Die Gründe für die angestrebte Prädikatisierung sind vielfältig: Trotz spürbarer Auswirkungen des geänderten Nachfrageverhaltens und des demografischen Wandels erfreut sich Manebach bei den Gästen großer Beliebtheit. Allein bei den vier statistisch erfassten Betrieben mit 10 und mehr Betten kam es zu deutlichen Zuwächsen. Die offiziellen Übernachtungszahlen in Manebach sind von 9.766 Nächten im Jahr 2009 auf 15.244 Nächte im Jahr 2012 gestiegen. 2012 lag die durchschnittliche Übernachtungsdauer erstmals bei den für staatlich anerkannte Erholungsorten geforderten drei Nächten. Dazu kommen zusätzlich die Übernachtungen der Gäste, die in den zahlreichen Ferienwohnungen und bei Privatvermietern übernachtet haben.
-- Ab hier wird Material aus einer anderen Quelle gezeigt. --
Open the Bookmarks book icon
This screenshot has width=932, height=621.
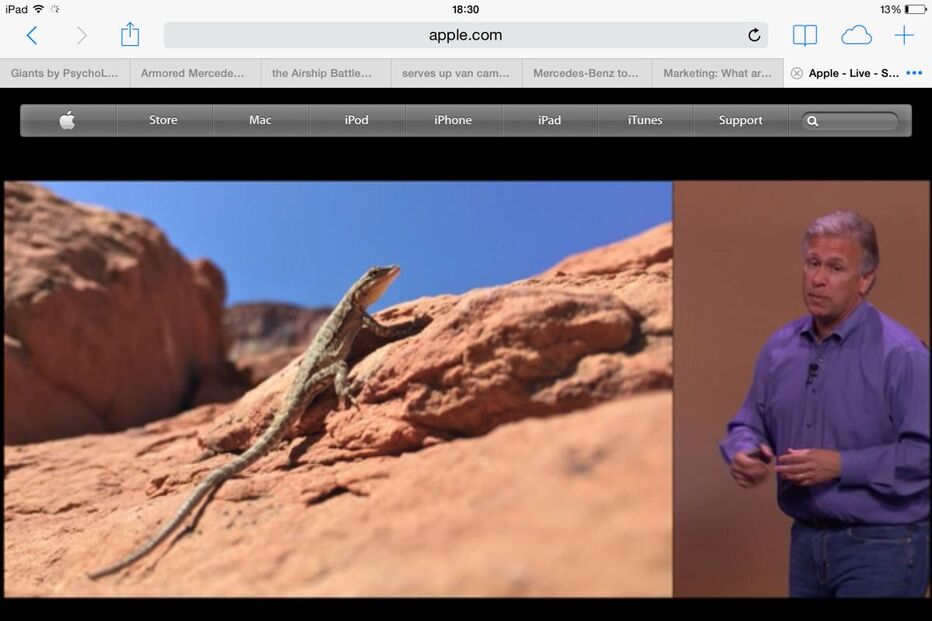tap(804, 36)
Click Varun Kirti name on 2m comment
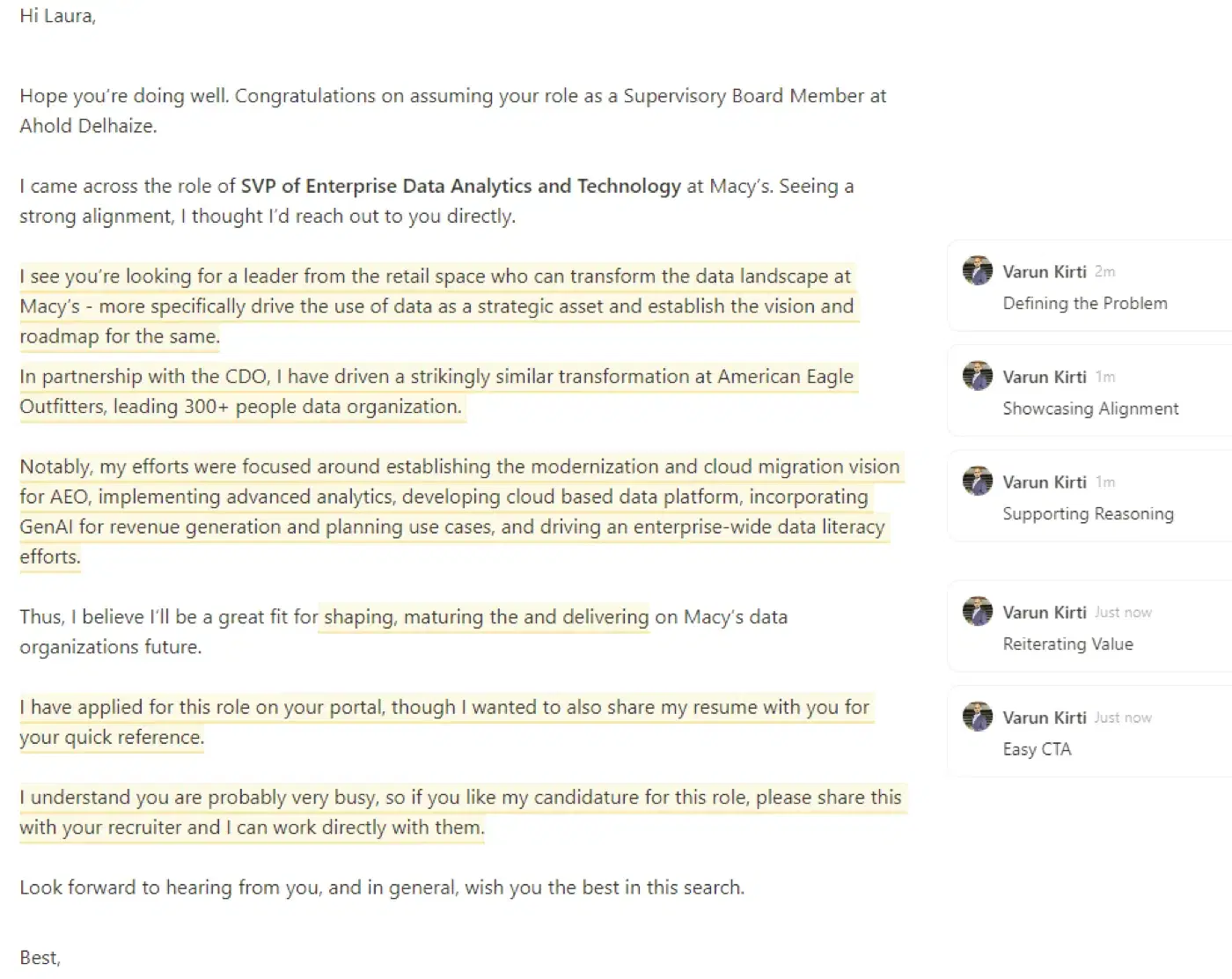Viewport: 1232px width, 979px height. [x=1045, y=271]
In dem langgestreckten Straßendorf mit insgesamt 1.514 (Stand 31.12.2012) Einwohnern haben für Bürger und Gäste verschiedene Gastronomieeinrichtungen ihre Türen geöffnet: vom Hotelrestaurant über die Bahnhofgaststätte, die Eisdiele bis hin zu Ausflugsgaststätten an den Wanderwegen erstreckt sich das Angebot. Aber auch das gepflegte Ortsbild, intakte Straßen, die gut ausgeschilderten Wander- und Skiwanderwege, der Ilmtal-Radweg durch den Ort oder der vorhandene ÖPNV, der Manebach mit Ilmenau aber auch über den Rennsteig bis Suhl auf einer direkten Linie verbindet, flossen positiv in die Kontrollbewertung 2009 ein. Dies soll auch 2014 wieder unter Beweis gestellt werden, wenn der Landesfachausschuss für Kur- und Bäderwesen nach der Antragsstellung nach Manebach kommt.